Blind spots across the board compel traders to follow technicals lots more than usual, which often gets them whipsawed if they respond to all the alternating rallies or declines--as basically none have staying power.
Of course, a primary focus for now is on probable tariff announcements Thursday. If they do or don’t, certainly that increased market angst, trader hesitancy as well, and ironically a suspected rebound into the 2 o’clock balloon.
Regardless of these daily moves, there are other issues out there. Sure, now everyone expects a Fed rate hike this month, so perhaps that’s an easily-absorbed influence. But again this is a pricey market, and that’s a viewpoint we have regardless of the periodic ability to mount the frantic short-covering rallies, that are unsustainable because there’s little true investing money behind the moves.
Geopolitically, you have everything from a curious cooperative attitude (or seemingly so) from North Korea, whether it’s due to Kim blinking or not at President Trump’s bigger button (which Trump shouldn’t belabor, even if that instigated the change in Little Rocket Man’s tone). Then, further apace, you have more stories linking North Korea with chemical weapons (or components) sent to Syria, which seems quite believable, even though Pyongyang has denied it supplied such materials to Syria.
Even further afield, but the market may care, you have Turkey’s Erdoganthumbing his nose at the United Nations Ceasefire Resolution 2401, that I was so proud of my cousin's work on, at the Security Council. Turkey should pay attention, as even Russia sided with the U.S., France and a slew of other UN members, chiding Ankara and insisting the ceasefire intends to include all of Syria(including northern areas where Erdogan is trying to smash the Kurds) and not just the conflict zone near Damascus.

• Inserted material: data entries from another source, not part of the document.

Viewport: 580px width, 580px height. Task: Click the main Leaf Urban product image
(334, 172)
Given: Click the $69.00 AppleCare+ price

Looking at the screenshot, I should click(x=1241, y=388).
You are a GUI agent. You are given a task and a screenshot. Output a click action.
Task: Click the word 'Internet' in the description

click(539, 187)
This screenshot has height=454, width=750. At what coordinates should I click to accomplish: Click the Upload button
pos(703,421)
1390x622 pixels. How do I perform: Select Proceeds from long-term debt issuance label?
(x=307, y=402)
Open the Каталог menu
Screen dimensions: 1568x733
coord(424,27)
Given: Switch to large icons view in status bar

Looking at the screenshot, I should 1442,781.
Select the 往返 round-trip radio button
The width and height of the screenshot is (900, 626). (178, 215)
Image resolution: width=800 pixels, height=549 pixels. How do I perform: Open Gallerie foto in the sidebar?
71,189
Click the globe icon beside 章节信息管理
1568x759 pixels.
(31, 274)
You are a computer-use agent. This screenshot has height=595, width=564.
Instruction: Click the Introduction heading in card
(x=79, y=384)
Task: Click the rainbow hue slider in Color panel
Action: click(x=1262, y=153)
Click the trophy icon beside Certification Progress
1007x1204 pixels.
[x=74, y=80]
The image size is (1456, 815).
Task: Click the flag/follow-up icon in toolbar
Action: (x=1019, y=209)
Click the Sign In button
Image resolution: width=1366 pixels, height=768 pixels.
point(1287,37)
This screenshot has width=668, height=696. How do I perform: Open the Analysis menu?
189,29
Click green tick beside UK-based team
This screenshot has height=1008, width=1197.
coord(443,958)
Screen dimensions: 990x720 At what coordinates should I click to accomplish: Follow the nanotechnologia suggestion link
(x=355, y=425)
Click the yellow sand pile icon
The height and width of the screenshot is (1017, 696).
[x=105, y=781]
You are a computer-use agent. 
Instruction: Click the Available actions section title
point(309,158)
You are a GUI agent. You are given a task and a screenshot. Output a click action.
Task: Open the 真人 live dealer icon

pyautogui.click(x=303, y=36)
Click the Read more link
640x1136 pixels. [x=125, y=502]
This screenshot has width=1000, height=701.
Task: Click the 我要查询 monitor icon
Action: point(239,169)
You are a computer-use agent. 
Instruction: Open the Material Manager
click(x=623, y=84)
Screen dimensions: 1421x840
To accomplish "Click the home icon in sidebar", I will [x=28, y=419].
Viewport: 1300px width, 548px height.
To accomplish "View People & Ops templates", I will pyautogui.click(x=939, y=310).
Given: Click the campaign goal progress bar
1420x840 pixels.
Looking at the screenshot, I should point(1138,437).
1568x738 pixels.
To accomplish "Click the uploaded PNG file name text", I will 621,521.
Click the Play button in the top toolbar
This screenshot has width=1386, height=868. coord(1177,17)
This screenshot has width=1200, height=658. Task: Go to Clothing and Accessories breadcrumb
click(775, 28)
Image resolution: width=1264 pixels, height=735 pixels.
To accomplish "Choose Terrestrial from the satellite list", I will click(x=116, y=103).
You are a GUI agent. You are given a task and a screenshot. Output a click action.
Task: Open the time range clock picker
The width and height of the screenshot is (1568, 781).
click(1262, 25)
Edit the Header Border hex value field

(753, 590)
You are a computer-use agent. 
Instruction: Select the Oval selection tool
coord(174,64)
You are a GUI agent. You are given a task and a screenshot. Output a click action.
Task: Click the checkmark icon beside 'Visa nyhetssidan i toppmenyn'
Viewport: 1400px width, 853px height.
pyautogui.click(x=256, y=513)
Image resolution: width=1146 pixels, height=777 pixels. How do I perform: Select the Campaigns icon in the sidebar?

If Qatar is really involved with this (they tend to play both sides), that's of course where markets can be impacted. Not just oil prices, but shipping, as they’re near a choke-point in the Persian Gulf and the world’s largest LNG (gas) exporter. And of course, we have a big Air Base there. Given the short attention span of markets, one would think it forgot all of this.
Now analysts had something to go with, so of course, rallied the market more, and eviscerated shorts, as we’d forewarned anyway. The primary reason is that the market is expensive; everyone overlooks the robust Beige Book Report (higher wages hourly might appear Friday and get some attention) and all sorts of geopolitical concerns.
Bottom line: it's not out of the question that we see a a favorable trade announcement (somewhat protectionist but not totally nationalistic). And then see implied-inflationary numbers Friday, taking the chatter back to square one, which happens to be rates and FOMC policy decisions.